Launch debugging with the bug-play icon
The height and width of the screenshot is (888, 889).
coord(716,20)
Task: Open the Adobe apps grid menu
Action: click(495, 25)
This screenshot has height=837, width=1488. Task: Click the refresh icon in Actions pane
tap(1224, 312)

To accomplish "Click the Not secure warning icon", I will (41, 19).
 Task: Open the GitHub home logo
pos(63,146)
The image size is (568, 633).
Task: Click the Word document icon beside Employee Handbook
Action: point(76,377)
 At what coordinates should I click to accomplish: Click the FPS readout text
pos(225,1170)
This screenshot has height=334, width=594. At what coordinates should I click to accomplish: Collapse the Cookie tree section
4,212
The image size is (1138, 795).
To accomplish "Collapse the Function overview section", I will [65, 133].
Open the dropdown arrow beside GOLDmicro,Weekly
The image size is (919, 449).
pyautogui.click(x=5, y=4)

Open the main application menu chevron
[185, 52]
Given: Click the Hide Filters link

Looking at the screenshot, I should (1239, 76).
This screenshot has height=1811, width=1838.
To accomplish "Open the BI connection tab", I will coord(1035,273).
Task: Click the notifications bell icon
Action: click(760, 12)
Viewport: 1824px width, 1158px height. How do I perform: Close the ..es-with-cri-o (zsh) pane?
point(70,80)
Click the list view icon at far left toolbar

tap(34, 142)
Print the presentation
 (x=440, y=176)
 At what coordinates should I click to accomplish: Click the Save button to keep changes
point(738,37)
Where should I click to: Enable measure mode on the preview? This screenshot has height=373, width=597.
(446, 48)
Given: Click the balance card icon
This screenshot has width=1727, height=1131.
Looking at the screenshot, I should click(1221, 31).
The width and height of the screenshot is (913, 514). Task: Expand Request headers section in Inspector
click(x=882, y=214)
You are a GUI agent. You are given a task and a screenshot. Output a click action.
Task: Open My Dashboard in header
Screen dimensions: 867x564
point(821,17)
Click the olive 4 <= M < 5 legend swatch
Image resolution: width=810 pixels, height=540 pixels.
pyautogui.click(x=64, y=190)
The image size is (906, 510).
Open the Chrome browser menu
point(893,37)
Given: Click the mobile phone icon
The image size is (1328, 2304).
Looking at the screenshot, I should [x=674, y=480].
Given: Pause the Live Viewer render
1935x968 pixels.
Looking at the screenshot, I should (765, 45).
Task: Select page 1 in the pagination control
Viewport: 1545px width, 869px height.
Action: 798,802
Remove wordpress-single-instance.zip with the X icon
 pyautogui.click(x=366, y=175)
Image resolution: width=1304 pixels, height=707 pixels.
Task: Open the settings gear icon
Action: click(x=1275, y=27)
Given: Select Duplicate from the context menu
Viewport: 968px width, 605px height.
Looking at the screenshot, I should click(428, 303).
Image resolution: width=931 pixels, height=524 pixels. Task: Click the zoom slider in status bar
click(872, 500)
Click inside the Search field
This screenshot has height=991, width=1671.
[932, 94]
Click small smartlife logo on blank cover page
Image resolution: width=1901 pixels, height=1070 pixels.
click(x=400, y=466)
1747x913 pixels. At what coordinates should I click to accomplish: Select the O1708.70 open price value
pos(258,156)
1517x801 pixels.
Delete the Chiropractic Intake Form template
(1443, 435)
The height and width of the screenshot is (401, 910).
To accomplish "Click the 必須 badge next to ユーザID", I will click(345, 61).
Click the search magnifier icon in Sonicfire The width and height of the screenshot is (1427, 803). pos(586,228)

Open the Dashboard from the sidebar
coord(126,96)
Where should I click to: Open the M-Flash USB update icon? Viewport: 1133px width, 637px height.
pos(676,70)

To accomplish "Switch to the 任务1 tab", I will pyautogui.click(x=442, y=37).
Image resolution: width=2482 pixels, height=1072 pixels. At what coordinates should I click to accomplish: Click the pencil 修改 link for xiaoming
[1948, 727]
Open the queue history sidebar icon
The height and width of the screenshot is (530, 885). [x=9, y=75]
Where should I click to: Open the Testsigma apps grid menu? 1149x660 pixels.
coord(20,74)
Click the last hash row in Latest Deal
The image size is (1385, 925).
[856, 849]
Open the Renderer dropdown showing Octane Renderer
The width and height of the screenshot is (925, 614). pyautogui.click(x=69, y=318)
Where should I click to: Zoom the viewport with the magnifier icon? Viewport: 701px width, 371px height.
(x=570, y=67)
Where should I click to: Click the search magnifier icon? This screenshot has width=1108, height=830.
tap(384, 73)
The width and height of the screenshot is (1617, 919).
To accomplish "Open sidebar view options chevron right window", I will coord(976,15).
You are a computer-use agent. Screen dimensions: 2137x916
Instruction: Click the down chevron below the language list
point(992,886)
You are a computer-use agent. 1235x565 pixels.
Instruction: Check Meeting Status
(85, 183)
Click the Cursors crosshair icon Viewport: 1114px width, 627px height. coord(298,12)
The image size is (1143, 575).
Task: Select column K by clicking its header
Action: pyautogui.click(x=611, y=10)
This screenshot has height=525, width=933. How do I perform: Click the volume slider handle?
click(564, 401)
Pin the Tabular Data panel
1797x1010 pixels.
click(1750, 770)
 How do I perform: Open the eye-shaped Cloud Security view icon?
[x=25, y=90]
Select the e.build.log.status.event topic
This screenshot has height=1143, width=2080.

Problem.
Pick each line holding the word "computer" out of the data and copy it.

Result for this exercise.
You are a computer-use agent. Screen dimensions: 2137x916
You are a computer-use agent. 1235x565 pixels.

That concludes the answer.